[Stored entries]
▼▼▼

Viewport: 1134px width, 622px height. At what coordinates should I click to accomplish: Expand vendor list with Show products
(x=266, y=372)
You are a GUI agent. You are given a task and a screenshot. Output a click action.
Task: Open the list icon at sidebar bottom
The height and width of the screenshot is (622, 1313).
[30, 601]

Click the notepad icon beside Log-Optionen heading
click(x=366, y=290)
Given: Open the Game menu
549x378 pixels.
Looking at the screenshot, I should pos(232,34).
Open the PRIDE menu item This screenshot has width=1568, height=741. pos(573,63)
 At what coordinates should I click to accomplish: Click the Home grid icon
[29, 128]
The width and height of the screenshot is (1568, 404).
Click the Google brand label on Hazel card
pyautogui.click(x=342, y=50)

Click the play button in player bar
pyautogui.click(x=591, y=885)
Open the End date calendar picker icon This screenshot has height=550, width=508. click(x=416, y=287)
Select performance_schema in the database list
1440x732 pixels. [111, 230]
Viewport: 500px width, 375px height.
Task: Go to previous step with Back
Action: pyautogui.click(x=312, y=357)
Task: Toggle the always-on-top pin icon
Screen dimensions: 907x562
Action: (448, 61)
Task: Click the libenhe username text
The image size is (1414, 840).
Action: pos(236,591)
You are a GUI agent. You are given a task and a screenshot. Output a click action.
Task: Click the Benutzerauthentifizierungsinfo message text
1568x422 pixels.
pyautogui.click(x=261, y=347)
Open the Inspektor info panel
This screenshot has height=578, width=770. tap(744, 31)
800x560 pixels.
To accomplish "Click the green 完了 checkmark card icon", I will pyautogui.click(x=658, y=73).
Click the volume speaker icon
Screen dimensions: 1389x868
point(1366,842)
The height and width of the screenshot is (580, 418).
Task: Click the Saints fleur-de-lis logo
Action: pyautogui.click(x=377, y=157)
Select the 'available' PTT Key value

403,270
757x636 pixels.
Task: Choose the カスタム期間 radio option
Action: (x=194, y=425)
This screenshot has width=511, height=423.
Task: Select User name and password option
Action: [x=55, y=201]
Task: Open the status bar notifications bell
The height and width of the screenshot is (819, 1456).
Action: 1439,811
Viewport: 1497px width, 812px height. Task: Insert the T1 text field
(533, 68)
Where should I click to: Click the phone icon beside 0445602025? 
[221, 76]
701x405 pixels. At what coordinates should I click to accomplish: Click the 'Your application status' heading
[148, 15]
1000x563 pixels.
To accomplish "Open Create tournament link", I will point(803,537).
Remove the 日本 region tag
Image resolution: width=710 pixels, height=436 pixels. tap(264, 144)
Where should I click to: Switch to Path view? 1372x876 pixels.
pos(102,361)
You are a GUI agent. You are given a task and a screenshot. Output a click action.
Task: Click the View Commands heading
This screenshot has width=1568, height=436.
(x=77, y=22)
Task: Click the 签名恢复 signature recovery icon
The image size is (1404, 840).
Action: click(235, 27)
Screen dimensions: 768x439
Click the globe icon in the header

▲▲▲

To do:
Render the lines of the entries as a Markdown table, starting with the line that contains "701x405 pixels. At" and going on through the last line of the entries. Give it the columns "Row" and "Line", and leave out any blank lines.

Solution below:
| Row | Line |
|---|---|
| 1 | 701x405 pixels. At what coordinates should I click to accomplish: Click the 'Your application status' heading |
| 2 | [148, 15] |
| 3 | 1000x563 pixels. |
| 4 | To accomplish "Open Create tournament link", I will point(803,537). |
| 5 | Remove the 日本 region tag |
| 6 | Image resolution: width=710 pixels, height=436 pixels. tap(264, 144) |
| 7 | Where should I click to: Switch to Path view? 1372x876 pixels. |
| 8 | pos(102,361) |
| 9 | You are a GUI agent. You are given a task and a screenshot. Output a click action. |
| 10 | Task: Click the View Commands heading |
| 11 | This screenshot has width=1568, height=436. |
| 12 | (x=77, y=22) |
| 13 | Task: Click the 签名恢复 signature recovery icon |
| 14 | The image size is (1404, 840). |
| 15 | Action: click(235, 27) |
| 16 | Screen dimensions: 768x439 |
| 17 | Click the globe icon in the header |